- Promotional poster
- Hangul: 해피니스
- RR: Haepiniseu
- MR: Haep'inisŭ
- Genre: Thriller;
- Created by: Yang Ji-eul (Tving); Lee Myung-han (tvN);
- Developed by: Kim Young-kyu; Studio Dragon;
- Written by: Han Sang-woon
- Directed by: Ahn Gil-ho
- Starring: Han Hyo-joo; Park Hyung-sik; Jo Woo-jin;
- Country of origin: South Korea
- Original language: Korean
- No. of episodes: 12

Production
- Executive producer: Jo Moon-ju
- Producers: Hong Won-ju; Jeong Se-mi;
- Running time: 70 minutes
- Production company: Studio Dragon

Original release
- Network: TVING; tvN;
- Release: November 5 – December 11, 2021

= Happiness (South Korean TV series) =

2021 South Korean television series

Happiness is a 2021 South Korean television series produced by Studio Dragon and starring Han Hyo-joo, Park Hyung-sik and Jo Woo-jin.

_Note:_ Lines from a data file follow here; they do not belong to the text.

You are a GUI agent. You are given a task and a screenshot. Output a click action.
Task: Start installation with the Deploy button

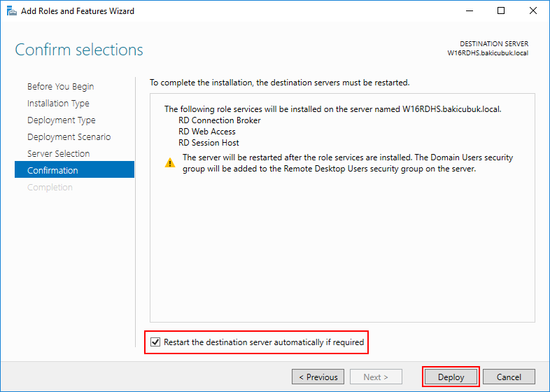[451, 377]
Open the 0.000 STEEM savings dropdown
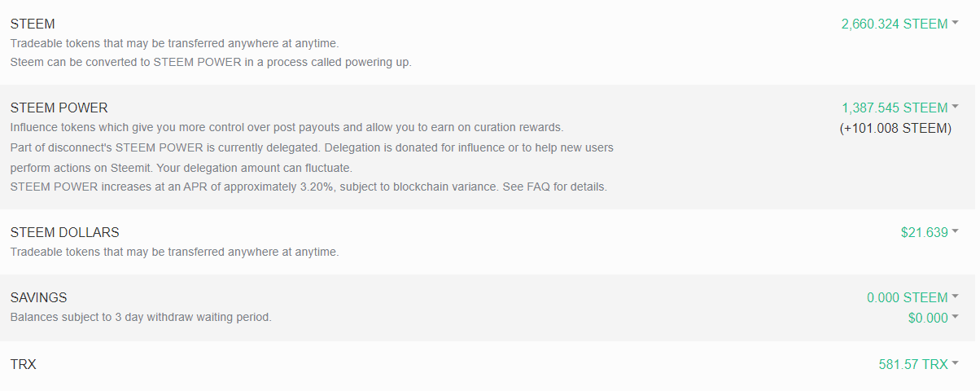Screen dimensions: 980x391 click(907, 297)
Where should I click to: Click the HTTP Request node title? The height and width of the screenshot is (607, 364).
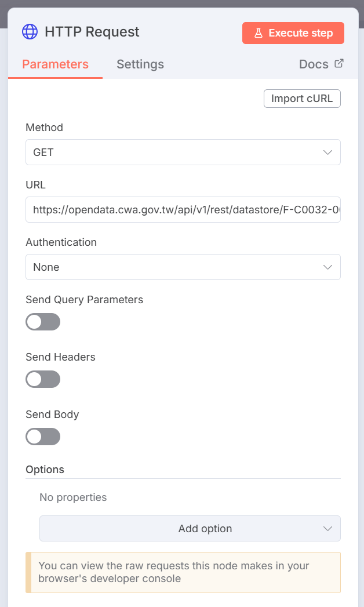click(92, 32)
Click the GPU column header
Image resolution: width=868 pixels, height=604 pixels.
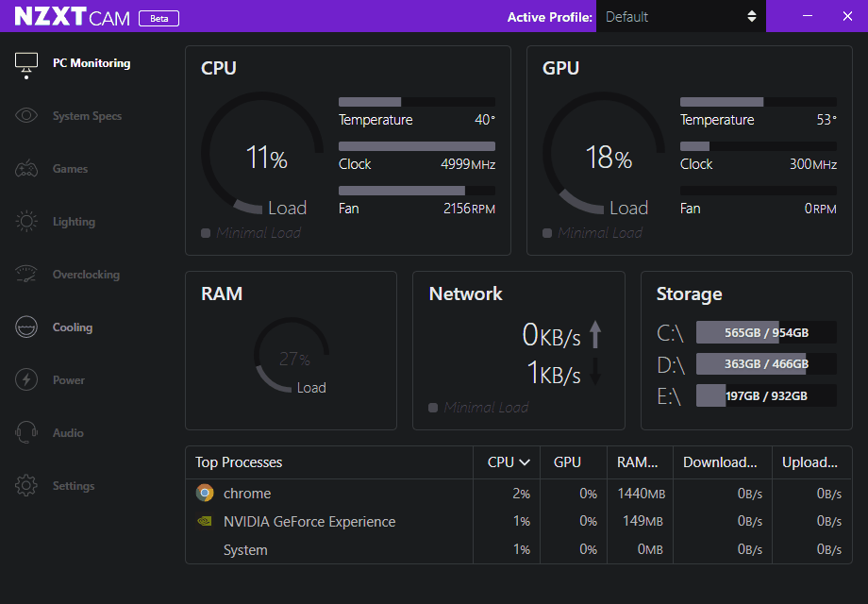click(567, 462)
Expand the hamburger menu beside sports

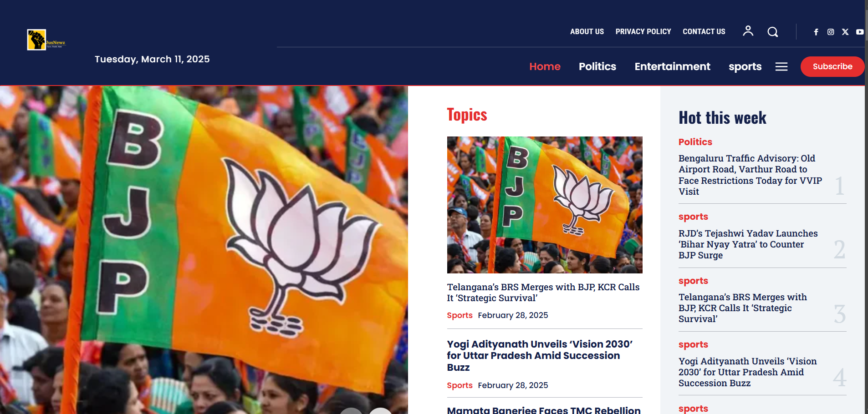click(781, 67)
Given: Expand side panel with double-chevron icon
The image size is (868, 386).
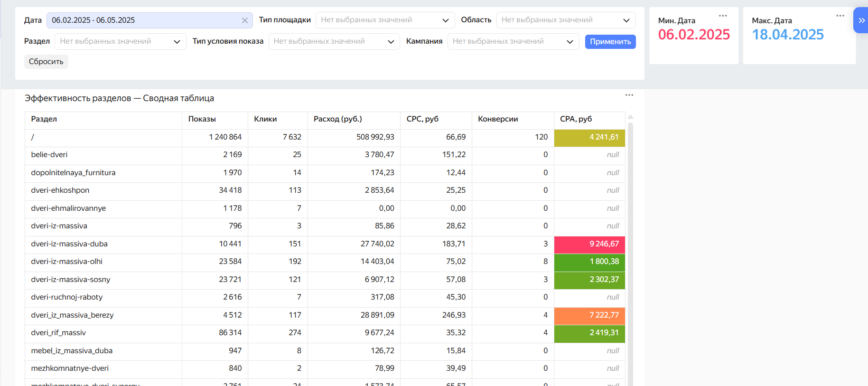Looking at the screenshot, I should click(861, 20).
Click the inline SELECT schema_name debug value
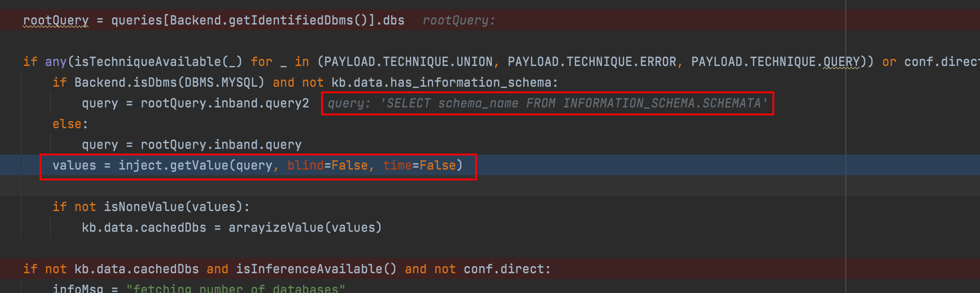 tap(547, 103)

It is an apocalyptic thriller that takes place in a time when infectious diseases have become the new normal. It aired on tvN every Friday and Saturday at 22:40 (KST) from November 5 to December 11, 2021. It is also available for streaming on Viki, Viu, Netflix, Amazon Prime Video, Max, and iQIYI in selected territories.

While achieving respectable but modest ratings during its original run, Happiness became a sleeper hit upon its global release on streaming platforms in April 2022. Thanks to good word of mouth, appreciation for the chemistry between the two leads and execution of zombie genre, it rose to number seven on the Weekly Global Top 10 in non-English TV show category on Netflix.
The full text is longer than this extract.